━━━ DATASET CONTENT ━━━

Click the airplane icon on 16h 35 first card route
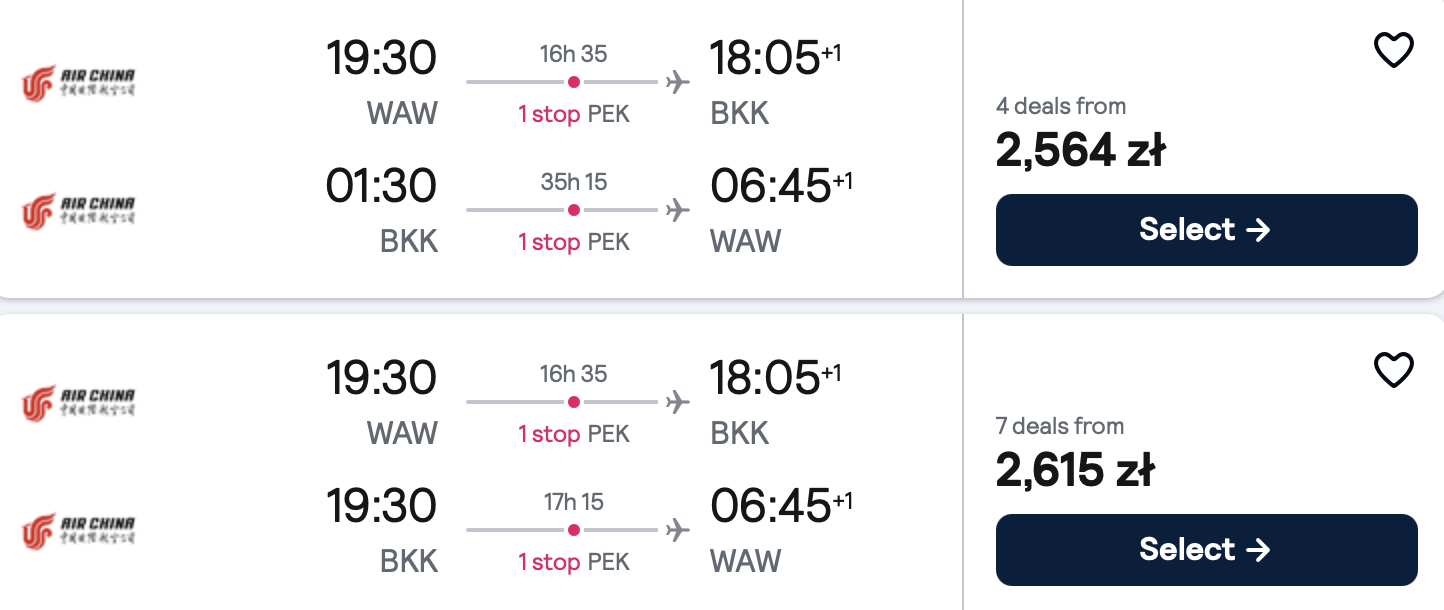Image resolution: width=1444 pixels, height=610 pixels. pyautogui.click(x=678, y=82)
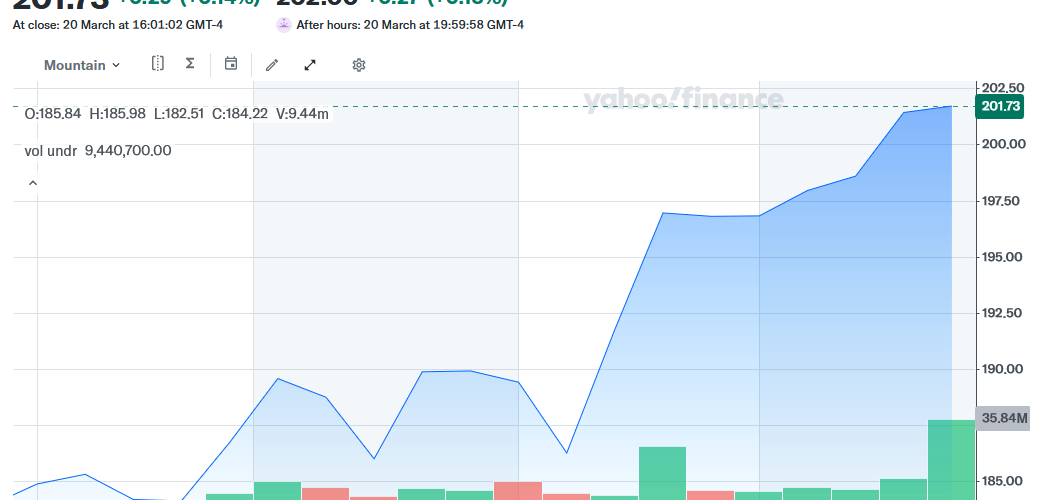Click the 195.00 label on price axis
The image size is (1051, 500).
[x=1004, y=257]
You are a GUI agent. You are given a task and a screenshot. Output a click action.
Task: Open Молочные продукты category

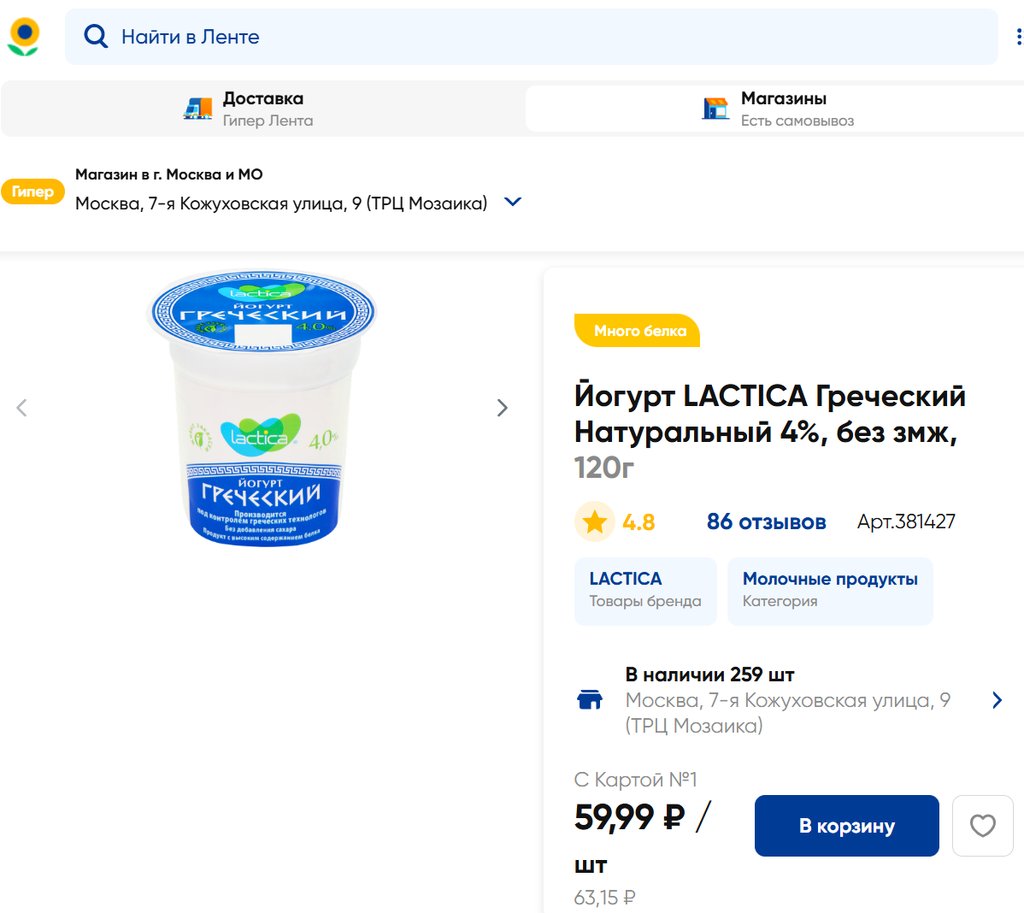pyautogui.click(x=830, y=590)
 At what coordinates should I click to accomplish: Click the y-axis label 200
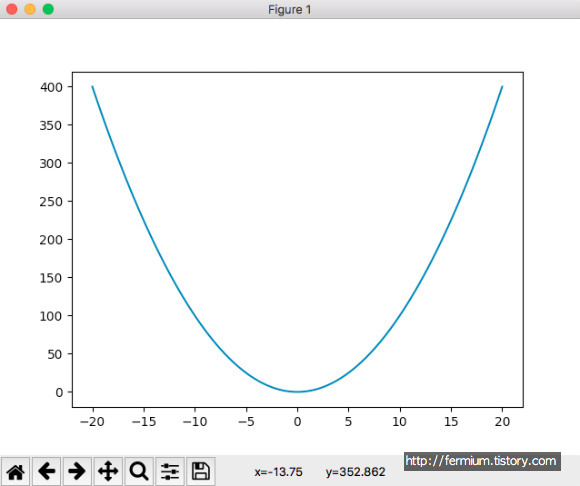click(x=51, y=240)
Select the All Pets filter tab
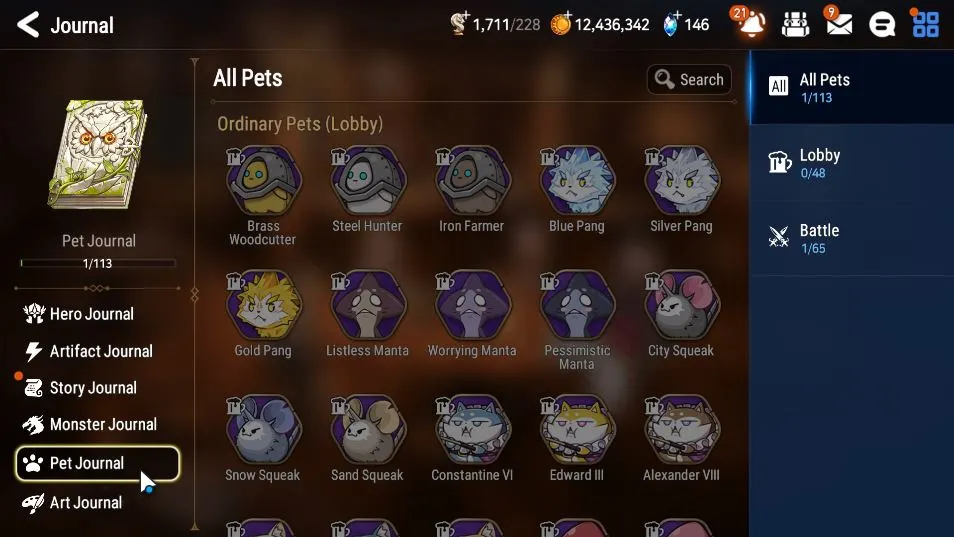 coord(852,88)
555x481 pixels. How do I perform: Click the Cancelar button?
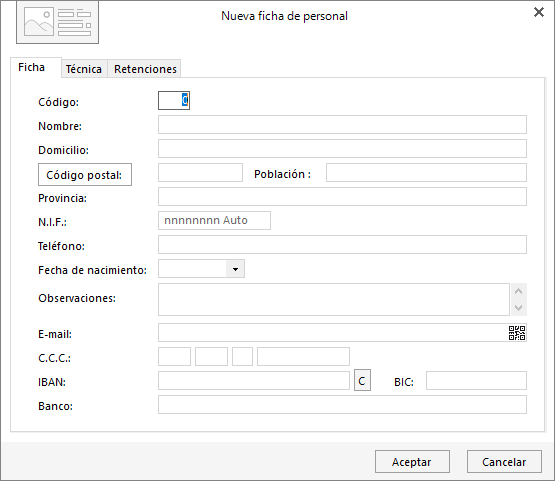504,462
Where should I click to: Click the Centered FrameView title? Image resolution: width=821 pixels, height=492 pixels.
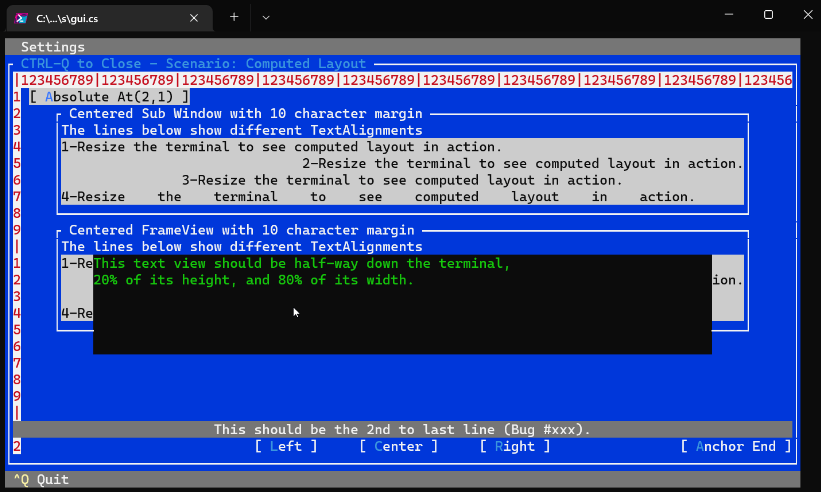pos(241,230)
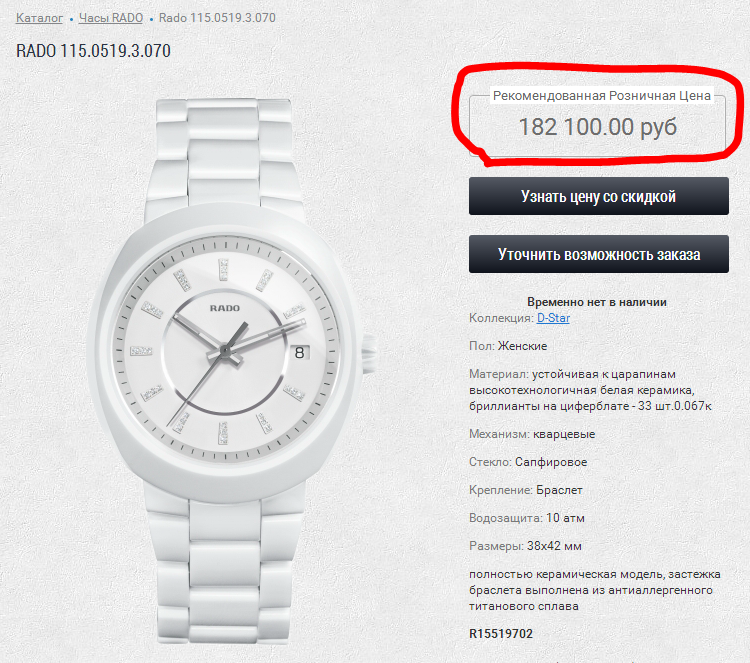The height and width of the screenshot is (663, 750).
Task: Click the Механизм: кварцевые specification
Action: click(532, 434)
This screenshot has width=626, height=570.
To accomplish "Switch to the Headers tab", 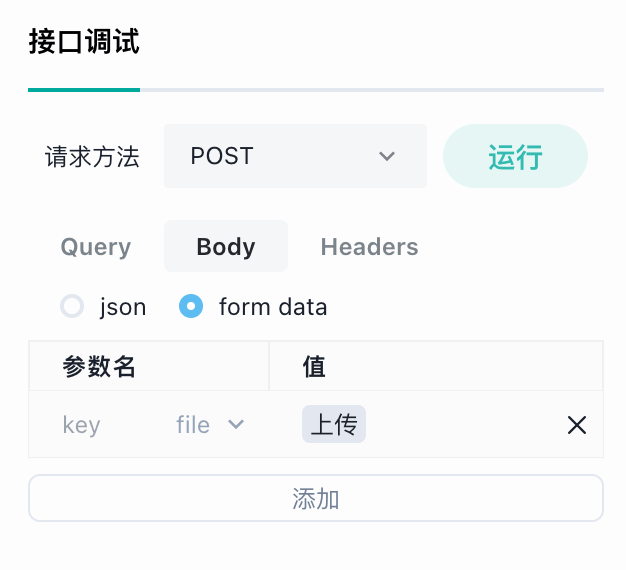I will (x=369, y=246).
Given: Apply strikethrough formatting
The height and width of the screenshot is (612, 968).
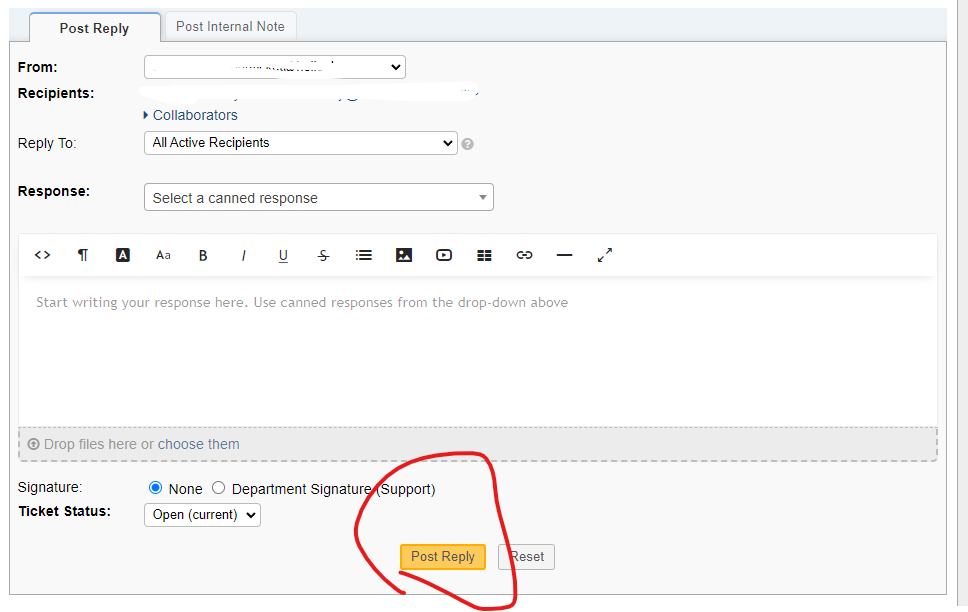Looking at the screenshot, I should [323, 255].
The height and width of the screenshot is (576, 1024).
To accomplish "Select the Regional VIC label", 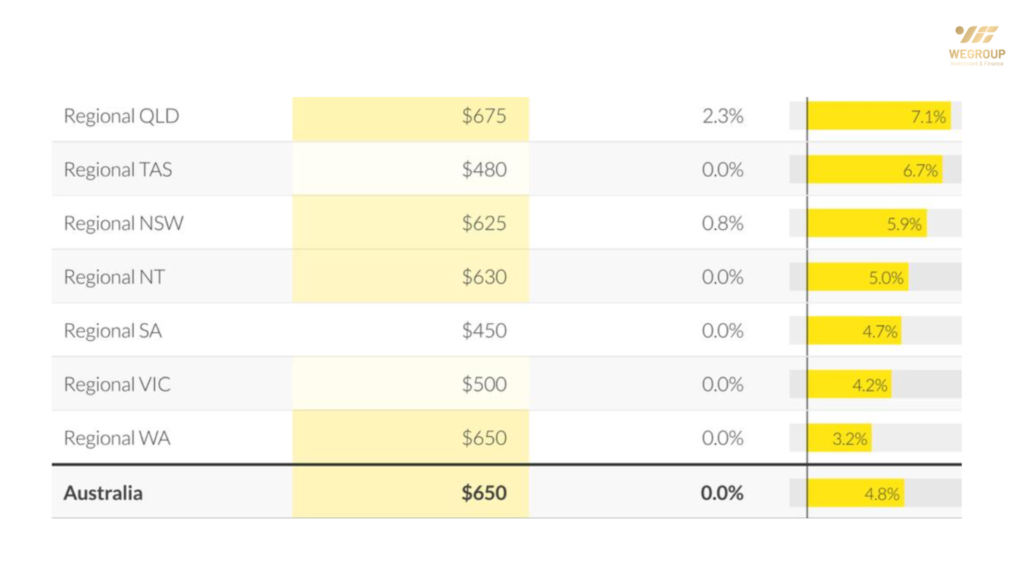I will (x=116, y=385).
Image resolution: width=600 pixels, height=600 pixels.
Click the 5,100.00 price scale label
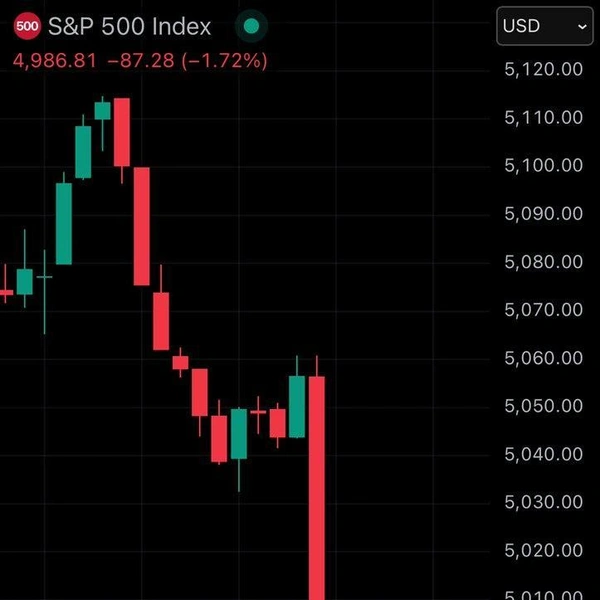click(x=544, y=165)
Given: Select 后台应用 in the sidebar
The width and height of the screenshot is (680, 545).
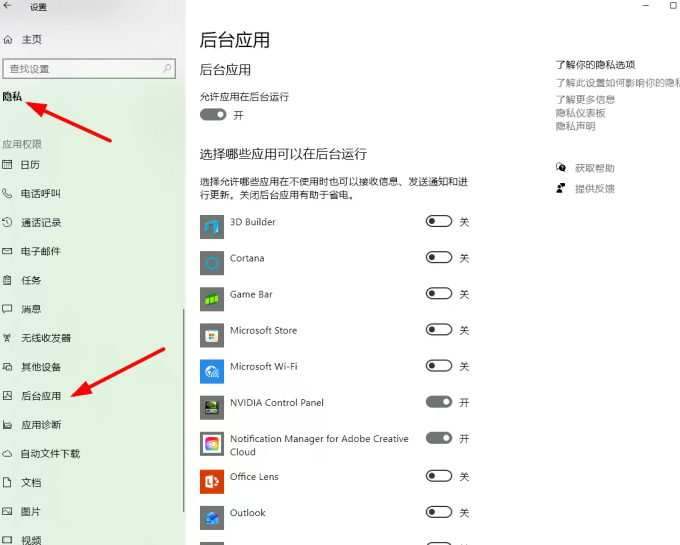Looking at the screenshot, I should click(41, 396).
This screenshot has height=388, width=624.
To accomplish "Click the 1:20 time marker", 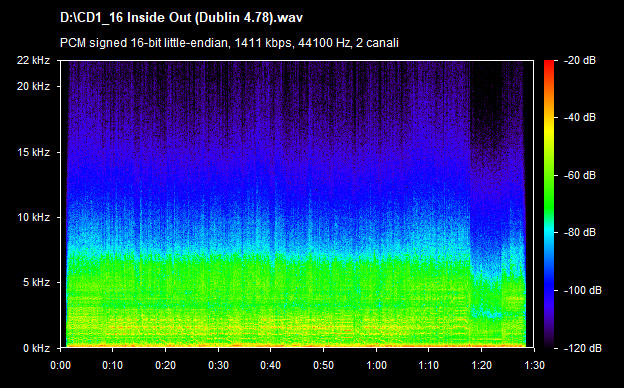I will 482,365.
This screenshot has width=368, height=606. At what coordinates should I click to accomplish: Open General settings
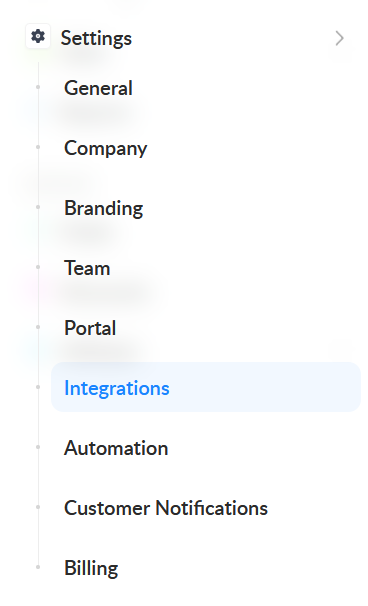click(98, 88)
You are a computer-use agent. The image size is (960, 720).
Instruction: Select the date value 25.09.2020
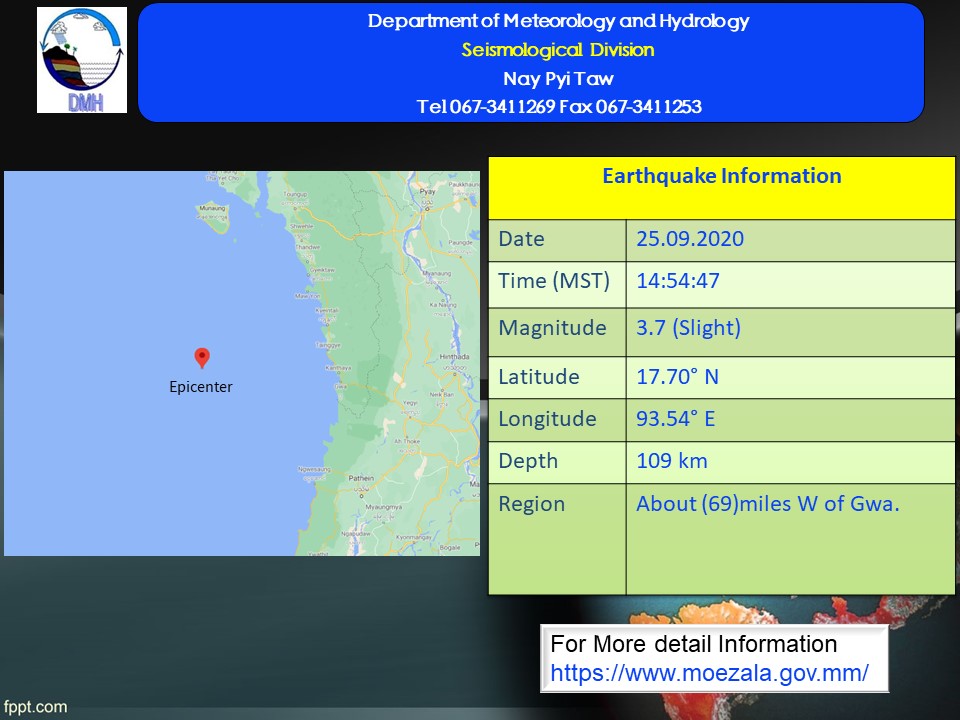[690, 240]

━━━

◆ **OBJECTIVE**: Show every line of the items above that contains the word "agent".

◆ **SOLVED EXERCISE**:
You are a GUI agent. You are given a task and a screenshot. Output a click action.
You are a computer-use agent. The image size is (960, 720).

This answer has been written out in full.